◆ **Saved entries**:
▼▼▼

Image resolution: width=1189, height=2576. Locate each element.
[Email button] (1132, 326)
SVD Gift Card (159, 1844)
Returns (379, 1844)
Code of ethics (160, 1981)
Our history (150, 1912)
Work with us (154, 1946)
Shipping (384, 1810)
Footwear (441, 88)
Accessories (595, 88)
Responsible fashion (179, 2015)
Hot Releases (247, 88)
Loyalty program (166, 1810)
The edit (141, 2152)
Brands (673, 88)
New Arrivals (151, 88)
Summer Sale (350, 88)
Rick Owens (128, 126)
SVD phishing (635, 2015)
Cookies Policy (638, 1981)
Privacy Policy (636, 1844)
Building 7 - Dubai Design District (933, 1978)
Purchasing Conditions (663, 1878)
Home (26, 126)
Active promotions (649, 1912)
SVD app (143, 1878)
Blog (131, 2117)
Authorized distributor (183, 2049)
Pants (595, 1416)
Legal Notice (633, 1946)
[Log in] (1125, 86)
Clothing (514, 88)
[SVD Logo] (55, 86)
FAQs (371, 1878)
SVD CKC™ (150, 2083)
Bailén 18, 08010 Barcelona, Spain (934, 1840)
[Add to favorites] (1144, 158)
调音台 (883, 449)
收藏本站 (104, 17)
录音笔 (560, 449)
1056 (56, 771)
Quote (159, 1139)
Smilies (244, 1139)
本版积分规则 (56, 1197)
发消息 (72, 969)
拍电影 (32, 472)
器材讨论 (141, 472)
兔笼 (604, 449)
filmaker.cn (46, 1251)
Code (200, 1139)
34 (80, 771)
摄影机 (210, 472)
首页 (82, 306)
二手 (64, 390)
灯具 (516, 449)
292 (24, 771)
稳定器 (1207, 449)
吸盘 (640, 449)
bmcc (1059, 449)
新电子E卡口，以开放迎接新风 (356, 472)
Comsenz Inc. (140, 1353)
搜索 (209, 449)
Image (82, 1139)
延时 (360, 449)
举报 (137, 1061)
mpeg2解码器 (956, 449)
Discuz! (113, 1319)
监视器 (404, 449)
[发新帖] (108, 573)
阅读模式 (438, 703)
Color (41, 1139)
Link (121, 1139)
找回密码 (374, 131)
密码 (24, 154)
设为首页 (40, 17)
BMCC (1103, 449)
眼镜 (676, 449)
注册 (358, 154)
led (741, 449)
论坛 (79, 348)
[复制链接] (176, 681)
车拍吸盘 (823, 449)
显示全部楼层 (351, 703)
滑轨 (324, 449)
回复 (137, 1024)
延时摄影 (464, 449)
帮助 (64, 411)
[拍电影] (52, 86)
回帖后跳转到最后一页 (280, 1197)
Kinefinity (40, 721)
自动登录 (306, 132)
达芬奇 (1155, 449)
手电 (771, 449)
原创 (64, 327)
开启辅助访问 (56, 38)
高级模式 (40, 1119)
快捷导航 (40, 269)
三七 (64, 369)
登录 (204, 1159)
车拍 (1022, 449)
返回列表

▲▲▲

◆ **EXERCISE**: All that belongs in your answer is the stretch of entries above from the line with "Returns (379, 1844)" through the line with "SVD CKC™ (150, 2083)", printed exactly.

◆ **RESULT OF THIS EXERCISE**:
Returns (379, 1844)
Code of ethics (160, 1981)
Our history (150, 1912)
Work with us (154, 1946)
Shipping (384, 1810)
Footwear (441, 88)
Accessories (595, 88)
Responsible fashion (179, 2015)
Hot Releases (247, 88)
Loyalty program (166, 1810)
The edit (141, 2152)
Brands (673, 88)
New Arrivals (151, 88)
Summer Sale (350, 88)
Rick Owens (128, 126)
SVD phishing (635, 2015)
Cookies Policy (638, 1981)
Privacy Policy (636, 1844)
Building 7 - Dubai Design District (933, 1978)
Purchasing Conditions (663, 1878)
Home (26, 126)
Active promotions (649, 1912)
SVD app (143, 1878)
Blog (131, 2117)
Authorized distributor (183, 2049)
Pants (595, 1416)
Legal Notice (633, 1946)
[Log in] (1125, 86)
Clothing (514, 88)
[SVD Logo] (55, 86)
FAQs (371, 1878)
SVD CKC™ (150, 2083)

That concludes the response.